Le terme Fehmgerichte vient d'un mot bas-allemand signifiant « châtiment ». Le mathématicien Leibniz a trouvé au mot Vehme (Fehm en allemand), une origine latine : fama, c’est-à-dire « loi fondée sur l’opinion commune ».

Origine

L'apparition de la Sainte-Vehme coïncide avec les troubles qui suivent la mort du roi Conrad IV de Hohenstaufen en 1254 : la vacance de la monarchie centrale, la lutte entre les maisons de Habsbourg et de Luxembourg, le pillage des domaines de la couronne et la division du clergé permettent aux seigneuries locales et aux villes d'acquérir une autonomie politique, conduisant à l'explosion politique de l'Empire allemand[5]. L'objectif de la Sainte-Vehme est de contrebalancer l'éparpillement politique par une unité juridictionnelle. Son succès est également dû aux difficultés des roturiers à obtenir justice autrement[4].

Fonctionnement

Une vehme rend justice de manière ferme et expéditive, les condamnés étant généralement pendus[5]. Elle est composée d'échevins, aussi dits francs-juges ou Freyschöffe, tenus au secret quant aux statuts, fonctionnement et délibérations du tribunal. Chaque séance est présidée par un franc-comte, ou Freygraf. La vehme se réunit souvent en secret, d'où sa réputation de tribunal secret[6].
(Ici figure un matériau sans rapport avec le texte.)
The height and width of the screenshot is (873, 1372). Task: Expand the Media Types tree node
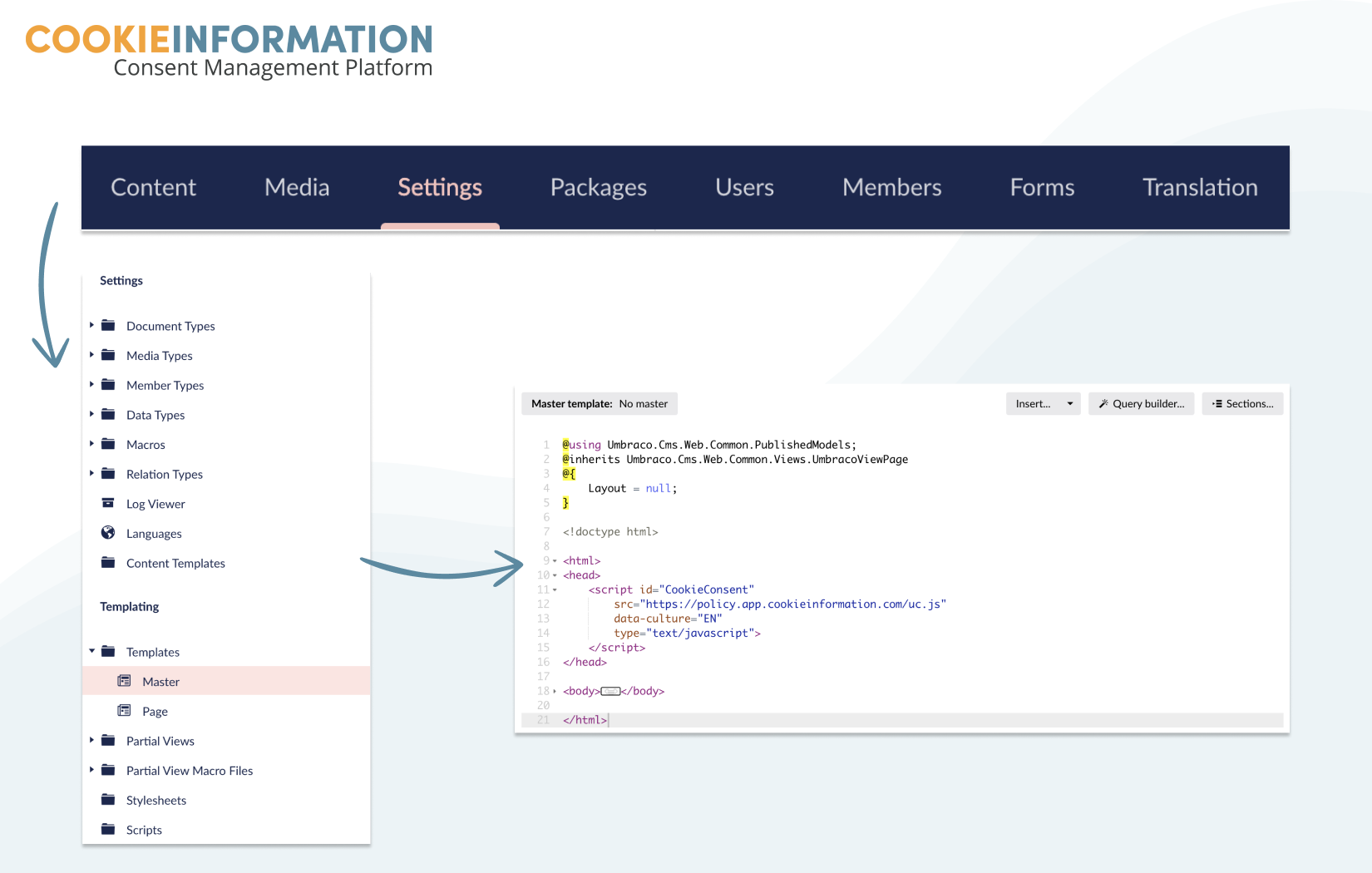point(91,355)
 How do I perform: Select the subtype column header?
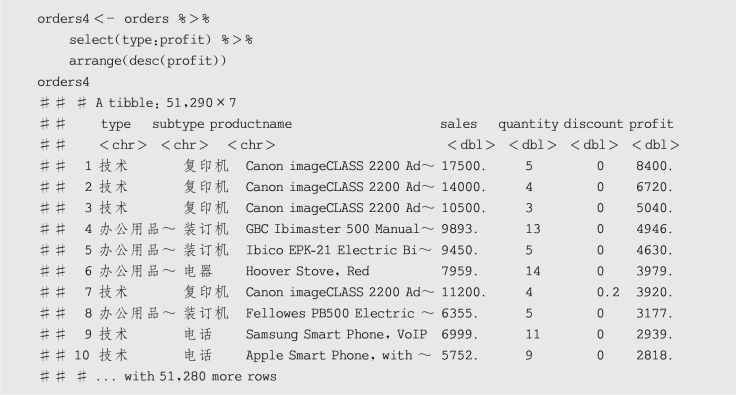pyautogui.click(x=178, y=124)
En principe, selon l'énumération des peines prévues par les statuts, la vehme est réputée compétente pour juger de nombreuses matières criminelles : les atteintes au christianisme (paganisme, sorcellerie, hérésies, dégradations d'églises, de cimetières, etc.), les vols, les viols, les bagarres, l'adultère, l'homicide, , etc.. Toutefois, dans la réalité, la très grande majorité des procès jugés par vehme concernent des problèmes économiques[7]

L'accusé est cité à comparaître au moyen d'un parchemin cloué à sa porte. La Vehme ne prononce que deux sentences : soit l'acquittement, soit la condamnation à mort, exécutoire dans les plus brefs délais[4].

Le siège central se trouve à Dortmund, mais de nombreux tribunaux locaux apparaissent en Allemagne.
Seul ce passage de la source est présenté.